Così — ormai a 68 anni suonati — eccolo di nuovo in pista, Crisanti. Personaggio centrale. L’ultimo mohicano di quel mischione furibondo di epidemiologi, virologi, anestesisti, entomologi, tutti diventati famosi dentro il lungo incubo della pandemia, tutti docenti e primari e luminari fino ad allora sconosciuti e di botto diventati oracoli indispensabili: noi con il rosario dei morti, dei contagiati, con lo spavento di uno starnuto, il puro terrore anche solo di sfiorarci e loro collegati da luoghi spesso imprecisati, nella penombra di sagrestie ospedaliere, a indicarci strade incerte e, talvolta, sconosciute persino a loro. Per dire di Crisanti. Il 20 novembre del 2020, con la sua aria un po’ rassegnata e un po’ pedagogica, tipo che io vi avverto, ma poi fate un po’ come vi pare, dice: «Per produrre un vaccino, normalmente, ci vogliono dai 5 agli 8 anni. Per questo, senza dati certi, io non farei il primo vaccino a disposizione».

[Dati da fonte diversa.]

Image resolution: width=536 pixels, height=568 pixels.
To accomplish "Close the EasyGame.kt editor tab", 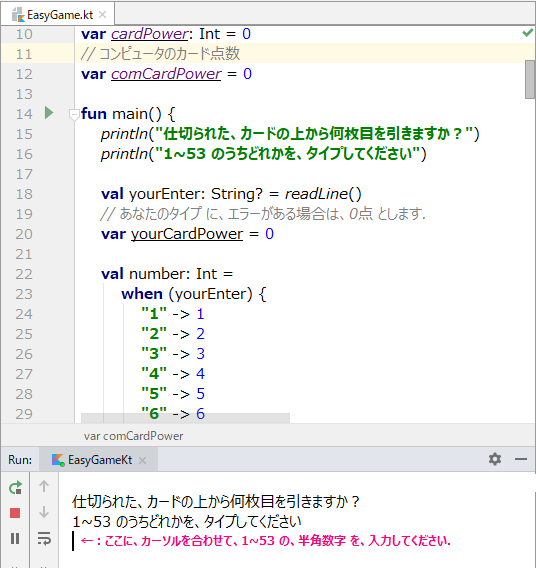I will pyautogui.click(x=103, y=15).
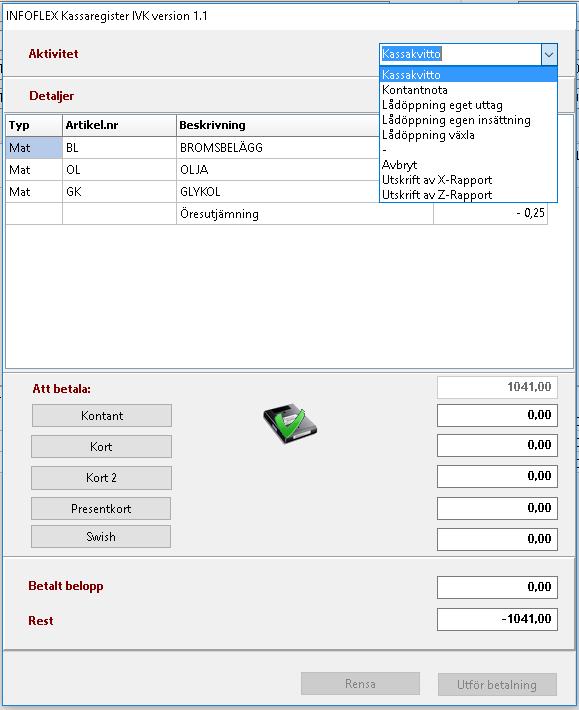
Task: Select Lådöppning eget uttag option
Action: pyautogui.click(x=468, y=105)
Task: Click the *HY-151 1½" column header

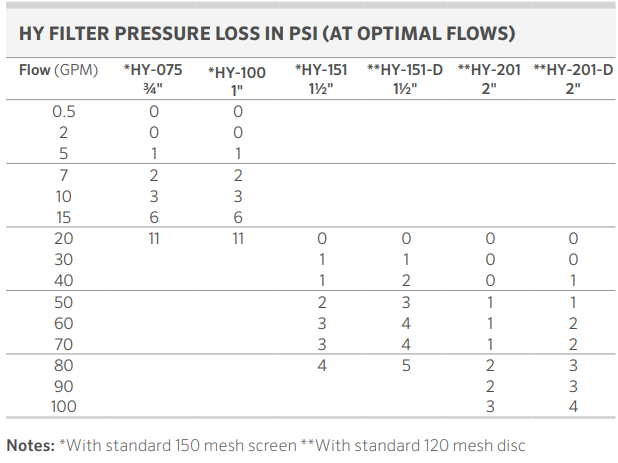Action: (321, 79)
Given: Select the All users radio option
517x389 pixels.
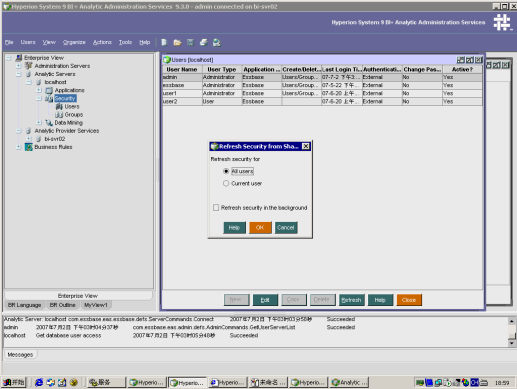Looking at the screenshot, I should pyautogui.click(x=226, y=171).
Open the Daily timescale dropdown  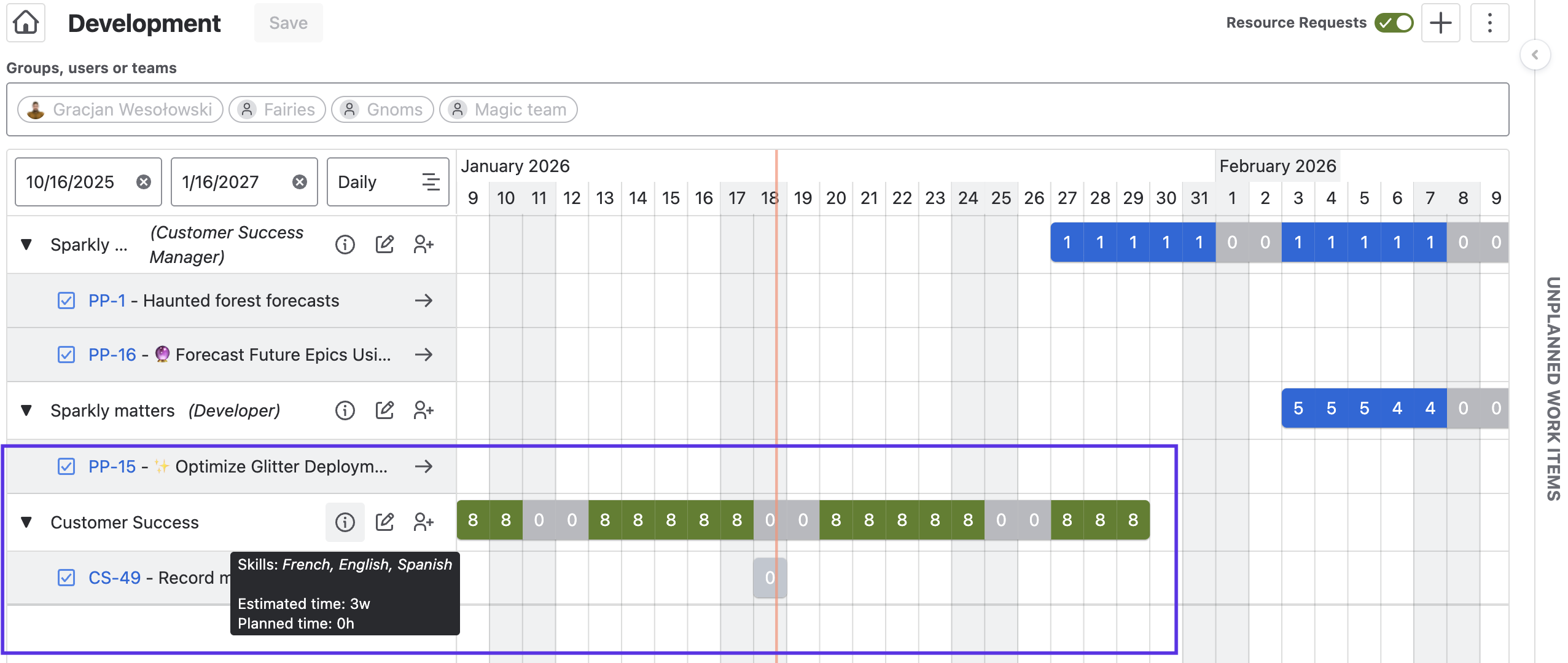coord(388,182)
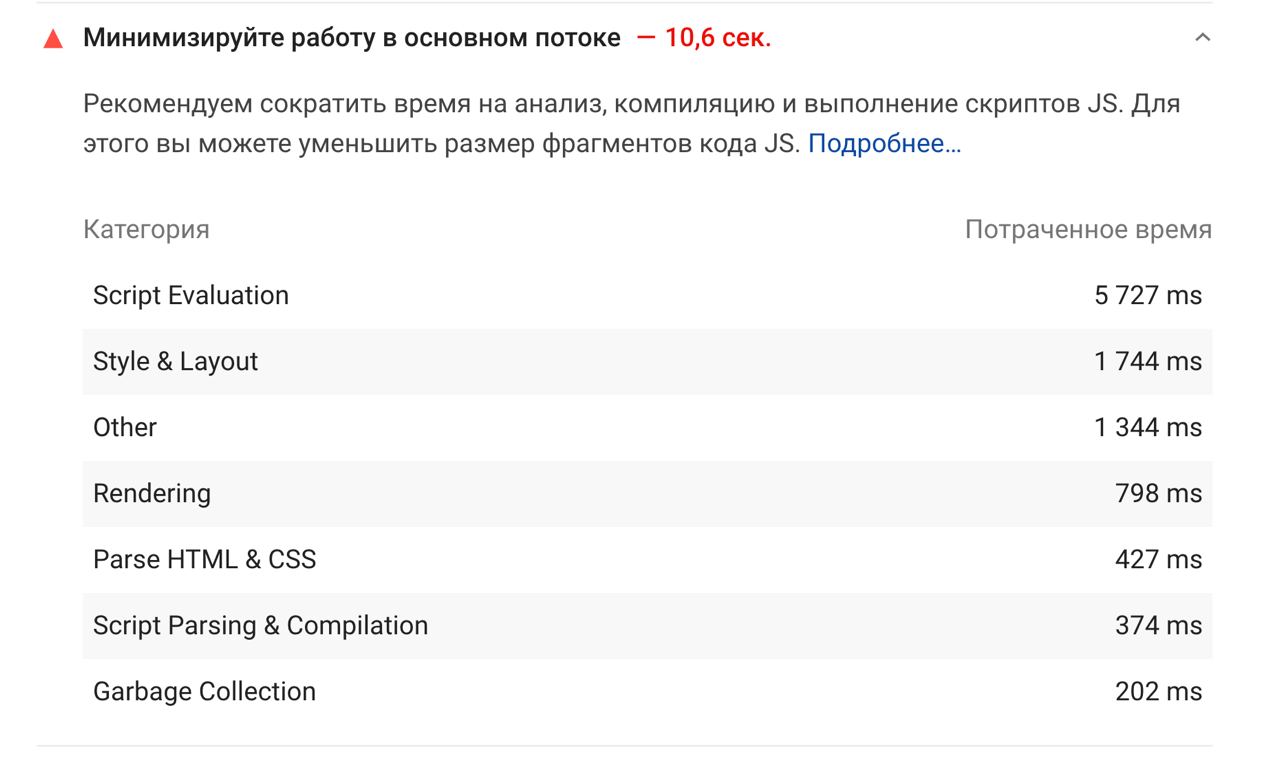Select the Script Evaluation row

pos(647,296)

Definitivo. E considerate che, all’epoca, Crisanti è l’acclamato suggeritore di Luca Zaia, il quale grazie ai suoi consigli ha evitato che alla piccola Vo’ Euganeo dei primi casi Covid-19 toccasse il mortale destino capitato al Lodigiano e alla città di Bergamo (con Zaia, tempo dopo, lite furibonda: e insulti, e minacce, vabbé). Passa qualche settimana: e, il 2 gennaio, in collegamento dall’ospedale di Padova, dov’era ordinario di Microbiologia, le telecamere beccano però Crisanti con la manica della camicia arrotolata e una dottoressa china sul suo braccio. Perché, nel frattempo, il vaccino se lo fa anche lui, mica è matto. «Matto proprio no — spiegò Giorgio Palù, professore ordinario di Microbiologia e Virologia, preside della facoltà di Medicina all’Università di Padova e presidente Aifa — Crisanti è un mio allievo, lo conosco bene: solo che non è un virologo. È un esperto di zanzare».